• BRIEF
For the data below, give the number of lines that include the word "will" and nothing else.

Stored records
━━━━━━━━━━
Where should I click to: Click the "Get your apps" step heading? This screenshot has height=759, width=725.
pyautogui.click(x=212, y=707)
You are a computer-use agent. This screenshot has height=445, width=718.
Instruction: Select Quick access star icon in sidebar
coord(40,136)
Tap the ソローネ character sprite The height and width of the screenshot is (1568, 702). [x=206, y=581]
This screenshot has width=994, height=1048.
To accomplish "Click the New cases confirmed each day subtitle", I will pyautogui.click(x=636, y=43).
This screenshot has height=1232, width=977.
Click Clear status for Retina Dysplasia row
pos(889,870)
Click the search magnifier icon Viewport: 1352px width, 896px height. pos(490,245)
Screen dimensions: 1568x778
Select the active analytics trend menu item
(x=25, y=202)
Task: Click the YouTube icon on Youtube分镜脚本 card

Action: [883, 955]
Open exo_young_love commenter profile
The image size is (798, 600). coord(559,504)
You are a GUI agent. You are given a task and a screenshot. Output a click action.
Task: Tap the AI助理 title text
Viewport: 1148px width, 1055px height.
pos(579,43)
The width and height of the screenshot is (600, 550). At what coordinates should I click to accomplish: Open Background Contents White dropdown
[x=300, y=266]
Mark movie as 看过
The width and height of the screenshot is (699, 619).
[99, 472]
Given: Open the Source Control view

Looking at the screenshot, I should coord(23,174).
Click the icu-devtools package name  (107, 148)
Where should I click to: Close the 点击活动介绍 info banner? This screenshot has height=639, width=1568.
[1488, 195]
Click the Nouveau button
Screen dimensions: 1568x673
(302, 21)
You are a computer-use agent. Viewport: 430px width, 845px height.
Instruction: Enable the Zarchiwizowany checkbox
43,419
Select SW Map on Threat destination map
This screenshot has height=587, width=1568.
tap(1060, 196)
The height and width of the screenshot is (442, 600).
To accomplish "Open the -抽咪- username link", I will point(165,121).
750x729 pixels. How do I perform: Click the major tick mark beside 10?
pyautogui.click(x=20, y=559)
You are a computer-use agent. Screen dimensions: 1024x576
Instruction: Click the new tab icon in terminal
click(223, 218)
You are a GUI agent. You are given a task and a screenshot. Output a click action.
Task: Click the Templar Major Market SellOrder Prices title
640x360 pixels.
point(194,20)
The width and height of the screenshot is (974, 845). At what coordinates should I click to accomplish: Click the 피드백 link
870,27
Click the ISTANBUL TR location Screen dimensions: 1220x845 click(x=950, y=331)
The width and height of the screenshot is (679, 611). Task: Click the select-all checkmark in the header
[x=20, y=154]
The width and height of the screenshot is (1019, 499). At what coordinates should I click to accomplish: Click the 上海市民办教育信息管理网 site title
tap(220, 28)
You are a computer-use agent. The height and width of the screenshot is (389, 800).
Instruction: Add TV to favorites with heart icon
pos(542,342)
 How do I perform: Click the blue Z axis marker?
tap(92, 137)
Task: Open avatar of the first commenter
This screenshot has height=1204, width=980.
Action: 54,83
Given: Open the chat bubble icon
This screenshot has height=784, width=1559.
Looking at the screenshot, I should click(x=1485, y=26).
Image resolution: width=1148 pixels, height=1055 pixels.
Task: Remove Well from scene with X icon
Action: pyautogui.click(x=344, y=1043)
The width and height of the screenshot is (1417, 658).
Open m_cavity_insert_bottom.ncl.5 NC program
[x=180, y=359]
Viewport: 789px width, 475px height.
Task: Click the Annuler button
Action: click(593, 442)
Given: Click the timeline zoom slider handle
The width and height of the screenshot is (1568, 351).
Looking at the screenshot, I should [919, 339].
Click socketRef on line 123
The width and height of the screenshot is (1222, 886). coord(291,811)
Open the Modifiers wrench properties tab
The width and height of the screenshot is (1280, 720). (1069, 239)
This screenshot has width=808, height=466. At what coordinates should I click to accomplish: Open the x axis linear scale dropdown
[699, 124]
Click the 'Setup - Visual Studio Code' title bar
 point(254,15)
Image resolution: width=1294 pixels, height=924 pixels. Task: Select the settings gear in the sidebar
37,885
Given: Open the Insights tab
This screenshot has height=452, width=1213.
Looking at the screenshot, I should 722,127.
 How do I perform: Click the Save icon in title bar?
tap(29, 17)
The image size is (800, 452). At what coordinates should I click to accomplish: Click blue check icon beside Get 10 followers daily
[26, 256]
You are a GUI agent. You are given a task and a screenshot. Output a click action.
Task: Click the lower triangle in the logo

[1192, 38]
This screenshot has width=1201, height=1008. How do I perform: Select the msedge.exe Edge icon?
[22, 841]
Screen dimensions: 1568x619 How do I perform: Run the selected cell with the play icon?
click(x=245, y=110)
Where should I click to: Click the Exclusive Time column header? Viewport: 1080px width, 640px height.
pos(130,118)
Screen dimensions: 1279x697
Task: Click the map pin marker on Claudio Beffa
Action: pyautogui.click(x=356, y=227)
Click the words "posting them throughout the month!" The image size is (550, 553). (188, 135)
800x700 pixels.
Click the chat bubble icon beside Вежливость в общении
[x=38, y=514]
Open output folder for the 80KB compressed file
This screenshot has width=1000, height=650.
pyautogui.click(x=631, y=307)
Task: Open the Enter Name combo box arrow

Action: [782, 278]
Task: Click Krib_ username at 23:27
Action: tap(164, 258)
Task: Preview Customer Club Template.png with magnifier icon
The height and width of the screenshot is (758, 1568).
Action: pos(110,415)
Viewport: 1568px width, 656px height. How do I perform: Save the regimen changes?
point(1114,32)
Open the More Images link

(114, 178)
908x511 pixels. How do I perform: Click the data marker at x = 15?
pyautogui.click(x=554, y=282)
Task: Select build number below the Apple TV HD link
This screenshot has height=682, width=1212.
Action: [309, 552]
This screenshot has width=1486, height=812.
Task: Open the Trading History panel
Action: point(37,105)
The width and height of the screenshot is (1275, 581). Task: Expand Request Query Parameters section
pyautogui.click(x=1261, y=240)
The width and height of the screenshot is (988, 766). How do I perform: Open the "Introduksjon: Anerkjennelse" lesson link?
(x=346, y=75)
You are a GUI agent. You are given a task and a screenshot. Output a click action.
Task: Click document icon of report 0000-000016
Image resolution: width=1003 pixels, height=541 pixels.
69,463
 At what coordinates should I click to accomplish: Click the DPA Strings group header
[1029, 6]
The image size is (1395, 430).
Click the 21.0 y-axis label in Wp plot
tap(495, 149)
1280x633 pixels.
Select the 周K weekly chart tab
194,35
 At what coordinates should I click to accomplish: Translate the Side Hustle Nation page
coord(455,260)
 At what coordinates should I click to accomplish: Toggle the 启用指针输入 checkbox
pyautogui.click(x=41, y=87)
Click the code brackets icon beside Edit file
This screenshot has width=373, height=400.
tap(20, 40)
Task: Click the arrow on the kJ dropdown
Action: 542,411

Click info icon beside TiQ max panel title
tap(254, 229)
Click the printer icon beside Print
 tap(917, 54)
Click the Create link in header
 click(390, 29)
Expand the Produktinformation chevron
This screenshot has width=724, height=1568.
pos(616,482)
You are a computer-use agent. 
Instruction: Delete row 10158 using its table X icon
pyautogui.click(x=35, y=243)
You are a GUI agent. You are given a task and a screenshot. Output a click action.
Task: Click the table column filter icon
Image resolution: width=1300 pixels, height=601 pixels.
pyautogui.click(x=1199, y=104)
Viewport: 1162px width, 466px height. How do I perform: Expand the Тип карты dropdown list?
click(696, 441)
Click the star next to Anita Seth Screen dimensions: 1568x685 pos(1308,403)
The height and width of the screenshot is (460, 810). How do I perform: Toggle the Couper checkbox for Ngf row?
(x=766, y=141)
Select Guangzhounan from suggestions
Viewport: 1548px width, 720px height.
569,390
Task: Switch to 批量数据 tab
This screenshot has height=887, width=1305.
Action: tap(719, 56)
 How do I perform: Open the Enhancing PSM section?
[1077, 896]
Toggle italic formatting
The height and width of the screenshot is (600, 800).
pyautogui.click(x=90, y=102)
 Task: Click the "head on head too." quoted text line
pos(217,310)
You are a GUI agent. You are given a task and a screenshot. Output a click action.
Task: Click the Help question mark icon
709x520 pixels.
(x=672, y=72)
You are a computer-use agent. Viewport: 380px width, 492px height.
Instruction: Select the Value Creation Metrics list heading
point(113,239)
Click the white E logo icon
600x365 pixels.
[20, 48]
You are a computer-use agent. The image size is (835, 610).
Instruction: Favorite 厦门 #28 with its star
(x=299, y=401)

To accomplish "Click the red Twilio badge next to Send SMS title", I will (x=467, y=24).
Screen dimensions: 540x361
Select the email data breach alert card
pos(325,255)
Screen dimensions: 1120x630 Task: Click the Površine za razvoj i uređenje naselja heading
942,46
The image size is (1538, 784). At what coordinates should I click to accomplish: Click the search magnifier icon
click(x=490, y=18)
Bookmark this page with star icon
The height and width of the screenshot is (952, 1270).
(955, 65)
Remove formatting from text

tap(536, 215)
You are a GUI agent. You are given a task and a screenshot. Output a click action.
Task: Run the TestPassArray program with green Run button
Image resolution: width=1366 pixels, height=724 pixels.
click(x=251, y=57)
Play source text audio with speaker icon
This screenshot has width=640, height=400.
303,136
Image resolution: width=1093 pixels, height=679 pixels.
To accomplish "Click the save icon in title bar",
━━━━━━━━━━
• TASK OUTPUT
3